FAD MAGAZINE | 7 January 2021

FAD Magazine speaks to Stine Deja about her upcoming solo show at Tranen in Copenhagen and the ethics of cryonics.


STINE DEJA, COLD SLEEP

By Phin Jennings

Stine Deja’s sculptures are inspired by the practice of cryogenic freezing. They contrast soft, heavy, relatably human bodies with hard metal frameworks that surround them. Their form seems to reflect the ideology that underpins the field of cryonics. Its advocates hold a wide-eyed optimism about science’s potential to preserve life, encircled by a cold commitment to allowing material inequalities to dictate who can harness such potential.

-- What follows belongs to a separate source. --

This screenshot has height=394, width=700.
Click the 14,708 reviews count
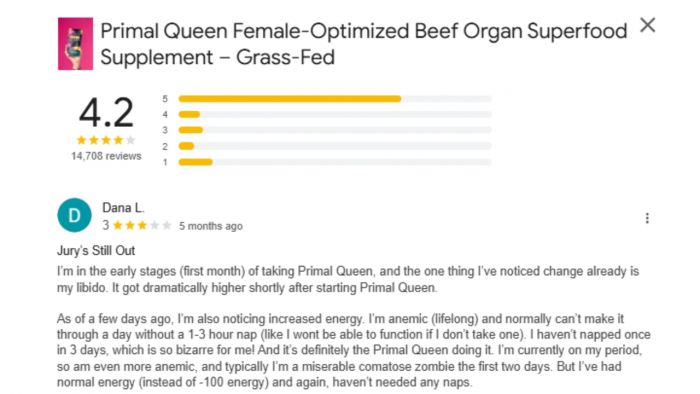(x=106, y=156)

When I visit her studio, she is preparing for Cold Sleep, her upcoming solo exhibition at Tranen in Copenhagen, Denmark. The space feels like a home, furnished with plants and photographs. We are joined by one of Deja’s Thermal Womb sculptures, whose CGI eyes silently observe our feet from ground level. Displayed on an LCD screen tucked into the hood of a gold thermal sleeping bag, they stare blankly ahead. Above them a body-shaped mass, concealed by the bag, is held upside down in an open-faced metal cylinder by three nylon straps. It protrudes around the straps and its feet slump slightly forward at head-height. You can sense its weight and fleshiness. Its soft edges and submission to the force of gravity make it feel organic and human in contrast with its manufactured, synthetic surroundings.

Wrapped up, leaning against a wall is another sculpture: Thermal Suspension. Here, a suggested body is wrapped in a sleeping bag with separate arms and legs and held by a more comprehensive network of straps in the centre of a square metal frame. Deja shows me maquettes of a similar piece she will show at the exhibition; this time, the body is suspended between large metal rings.

Thermal Womb is a reproduction of the cryogenically frozen bodies stored by a company called the Alcor Life Extension Foundation, Thermal Suspension is an imagined evolution of these structures Deja first learned of Alcor when Zoltan Istvan, leader of America’s Transhumanist Party, visited its Arizona headquarters. In 2015 he travelled around the country in a giant coffin shaped vehicle named the Immortality Bus, raising awareness of the ability of technology to overcome human death.

“We at Alcor have confidence revival may be possible,” the company’s website reads. In exchange for a fee ($200,000 for a whole body, $80,000 for just a head), they preserve their legally dead clients in a state of readiness for such a revival. When medical technology will evolve to this point is unclear. As Deja puts it, “they’re just still waiting […] Eternal waiting.” Istavan is more hopeful; he describes Alcor’s residents not as dead, but as “temporarily beyond the help of modern medicine”.

The bedrock of Alcor’s project and Istvan’s advocacy of it is hope: hope that what we understand as death might not be the end, hope that we might be able to live forever. This hope, like the characters in the sleeping bags, is soft and vulnerable. It sits adjacent to tender feelings of fear and yearning. Also like Deja’s subjects, it is surrounded by something less comfortable. Cryonics is an industry that neither Alcor nor Istivan is interested in nationalising. The ability to press pause on death is a privilege that only some will ever be able to afford.

“So many people can’t even afford to have a life whilst they are alive,” Deja explains, “but then some people are privileged enough to try for a second life.” As a private industry selling a future where death can be avoided, proponents of cryogenics are willing a world where income inequality is a matter of life and death. Just like the subject of Thermal Womb, quietly watching us as we speak, is suspended within a physically unforgiving backdrop, the hopeful outlook of Istavan and Alcor is bound up with a cold, hard commitment to a certain conception of survival of the fittest.

As I’m leaving the studio, Deja says “I think of the future as something that is happening now.” This thought is normally expressed triumphantly, as a celebration of how far society has come. Now, thinking about the winners-and losers-dynamic that inevitably accompanies Alcor’s futuristic project, it feels less jubilant.